I'm assuming pausing shuts off most of the simulation. It doesn't seem like there should be anything like enough drawing to cause so significant a slowdown, I've not been source diving but it seems calculating what to display is looking overly expensive. Needs profiling really, but for my money there may be much more to be gained from things like spacial partitioning of the object data than reworking the drawing.
(if that is correct running the display in a different thread to the sim would have a potentially serious impact too. - sorry)
There are a few undrawing related things happening that I'd not noticed in 40d. Some jobs don't seem to get done anymore, e.g. carpenters and smiths won't build animal traps.
Regarding the spatial portioning:
The map is basically a big 3D array of 16x16 blocks of tiles. I can only guess how the other objects are put into the tiles at the rendering stage (I haven't really looked that hard), but considering the fact that creatures, buildings, plantlife and constructions are all packed into vectors, it probably has to walk all those vectors for every game tick. A big question: is the frame put together as part of the game-loop tick, or does it walk the vectors twice? How about using some different container? (no matter how inconvenient that would be for me and my hacking efforts to reverse-engineer).
This of course uncovers the reason why having too many items in the item vector slows down the game so much. A dwarf trying to find a path to the closest stone has to find that stone. Does it walk the vector in that case? Probably has to.
Designations work like this: Each of those map blocks points to a different object (haven't named those yet). This object has some flags, including what I call a 'dirty bit'. Only blocks with a set 'dirty bit' are used for designated jobs (digging, felling trees, plant gathering, etc.). Seems pretty good, right? Now a question: is the bit cleared when it's impossible to path to those designated blocks? What happens when I designate 20k tiles in 78 blocks and only 78 tiles are ready to be mined (an extreme case, I know)? 20k jobs to check? I bet this is the case.
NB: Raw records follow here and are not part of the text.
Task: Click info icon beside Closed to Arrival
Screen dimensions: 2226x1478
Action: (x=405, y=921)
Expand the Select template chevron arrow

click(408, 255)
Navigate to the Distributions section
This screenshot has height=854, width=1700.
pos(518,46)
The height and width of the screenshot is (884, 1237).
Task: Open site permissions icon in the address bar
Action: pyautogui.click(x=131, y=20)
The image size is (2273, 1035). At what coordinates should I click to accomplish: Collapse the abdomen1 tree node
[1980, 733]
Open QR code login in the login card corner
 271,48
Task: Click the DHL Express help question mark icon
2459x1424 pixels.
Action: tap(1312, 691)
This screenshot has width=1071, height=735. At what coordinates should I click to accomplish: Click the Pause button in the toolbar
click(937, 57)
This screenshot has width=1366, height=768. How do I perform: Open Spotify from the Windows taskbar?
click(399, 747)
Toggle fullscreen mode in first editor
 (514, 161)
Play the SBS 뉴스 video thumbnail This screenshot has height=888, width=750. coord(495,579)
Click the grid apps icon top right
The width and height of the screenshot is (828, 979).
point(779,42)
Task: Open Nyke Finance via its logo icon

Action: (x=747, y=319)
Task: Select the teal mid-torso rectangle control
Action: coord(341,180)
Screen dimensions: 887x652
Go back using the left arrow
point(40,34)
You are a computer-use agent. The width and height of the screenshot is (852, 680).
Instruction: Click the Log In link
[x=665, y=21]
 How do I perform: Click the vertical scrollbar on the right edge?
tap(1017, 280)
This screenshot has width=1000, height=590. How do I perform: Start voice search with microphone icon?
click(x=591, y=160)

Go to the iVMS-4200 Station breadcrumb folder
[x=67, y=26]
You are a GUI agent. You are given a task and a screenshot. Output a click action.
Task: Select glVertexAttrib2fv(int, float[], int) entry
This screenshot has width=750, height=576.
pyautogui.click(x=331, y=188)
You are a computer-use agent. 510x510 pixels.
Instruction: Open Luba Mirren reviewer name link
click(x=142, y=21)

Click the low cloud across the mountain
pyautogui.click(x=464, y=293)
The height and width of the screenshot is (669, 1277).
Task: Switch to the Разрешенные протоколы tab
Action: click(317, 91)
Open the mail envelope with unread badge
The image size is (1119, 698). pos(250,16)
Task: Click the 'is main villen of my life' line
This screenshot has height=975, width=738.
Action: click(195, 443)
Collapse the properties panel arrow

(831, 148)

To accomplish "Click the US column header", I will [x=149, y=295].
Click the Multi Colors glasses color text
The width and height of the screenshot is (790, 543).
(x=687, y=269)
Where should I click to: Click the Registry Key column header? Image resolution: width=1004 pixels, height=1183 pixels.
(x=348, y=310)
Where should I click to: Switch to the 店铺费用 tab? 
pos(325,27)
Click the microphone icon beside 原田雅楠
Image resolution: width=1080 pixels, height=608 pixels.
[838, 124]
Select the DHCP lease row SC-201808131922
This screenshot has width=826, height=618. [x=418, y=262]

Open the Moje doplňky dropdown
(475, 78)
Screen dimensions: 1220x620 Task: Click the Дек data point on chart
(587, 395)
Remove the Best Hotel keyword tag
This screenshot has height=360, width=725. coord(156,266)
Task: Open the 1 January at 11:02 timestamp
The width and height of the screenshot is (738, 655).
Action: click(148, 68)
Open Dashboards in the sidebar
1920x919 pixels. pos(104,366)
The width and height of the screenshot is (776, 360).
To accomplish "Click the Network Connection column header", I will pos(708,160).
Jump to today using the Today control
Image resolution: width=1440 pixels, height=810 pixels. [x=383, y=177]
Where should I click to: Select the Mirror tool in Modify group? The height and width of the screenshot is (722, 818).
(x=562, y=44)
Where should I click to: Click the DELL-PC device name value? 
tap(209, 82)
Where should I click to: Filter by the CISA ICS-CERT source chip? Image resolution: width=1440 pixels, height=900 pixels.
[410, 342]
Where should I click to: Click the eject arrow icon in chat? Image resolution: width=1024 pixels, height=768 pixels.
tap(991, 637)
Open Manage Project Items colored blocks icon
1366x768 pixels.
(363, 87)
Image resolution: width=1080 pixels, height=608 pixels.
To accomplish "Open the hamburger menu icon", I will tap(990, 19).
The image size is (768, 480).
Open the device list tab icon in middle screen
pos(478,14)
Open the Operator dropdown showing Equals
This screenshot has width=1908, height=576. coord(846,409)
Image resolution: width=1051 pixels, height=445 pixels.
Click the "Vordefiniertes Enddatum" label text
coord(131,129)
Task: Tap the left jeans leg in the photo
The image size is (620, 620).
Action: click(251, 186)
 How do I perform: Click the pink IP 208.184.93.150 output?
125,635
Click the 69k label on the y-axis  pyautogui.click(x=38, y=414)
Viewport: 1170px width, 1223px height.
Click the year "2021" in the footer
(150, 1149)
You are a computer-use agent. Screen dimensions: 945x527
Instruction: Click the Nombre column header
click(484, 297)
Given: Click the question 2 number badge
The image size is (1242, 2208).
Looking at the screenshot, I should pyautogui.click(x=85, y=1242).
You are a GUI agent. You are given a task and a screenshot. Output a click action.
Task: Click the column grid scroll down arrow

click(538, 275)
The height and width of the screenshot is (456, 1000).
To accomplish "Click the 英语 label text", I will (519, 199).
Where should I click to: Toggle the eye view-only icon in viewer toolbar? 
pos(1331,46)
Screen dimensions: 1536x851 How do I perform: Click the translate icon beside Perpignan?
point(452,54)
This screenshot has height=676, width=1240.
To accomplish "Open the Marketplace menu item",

A door hooked up to a lever is the bane of FPS. I bet DF has to recalculate the pathing data (part of the map blocks AFAIK) in that case. Give an order to pull the lever continuously (doors are instantly opened/closed) and watch the FPS counter plummet towards 0.
I could continue. When people say 'fix pathfinding', they actually mean THESE problems. The pathfinding algorithm is probably very good all things considered. It just has to do much more work than it should.
This brings us back to the graphics. The biggest part there is putting the 'things' into a square grid and then later blasting that to the screen using whatever method implemented in libgraphics. Which part is the slower one? I don't really see that big differences in rendering speeds in this thread. But what I do see is that 40d was compiled with an older version of the MS compiler. So, these numbers are all bogus. Any Improvements could be just as well from using a better compiler. If you want to measure something, have a control - plain DF 40d compiled with MSVC 2008.
Now, how much time is spent by the CPU waiting for the memory instead of actually processing things? Are STL objects passed by reference? Allocating and freeing many small objects is expensive!
Etc.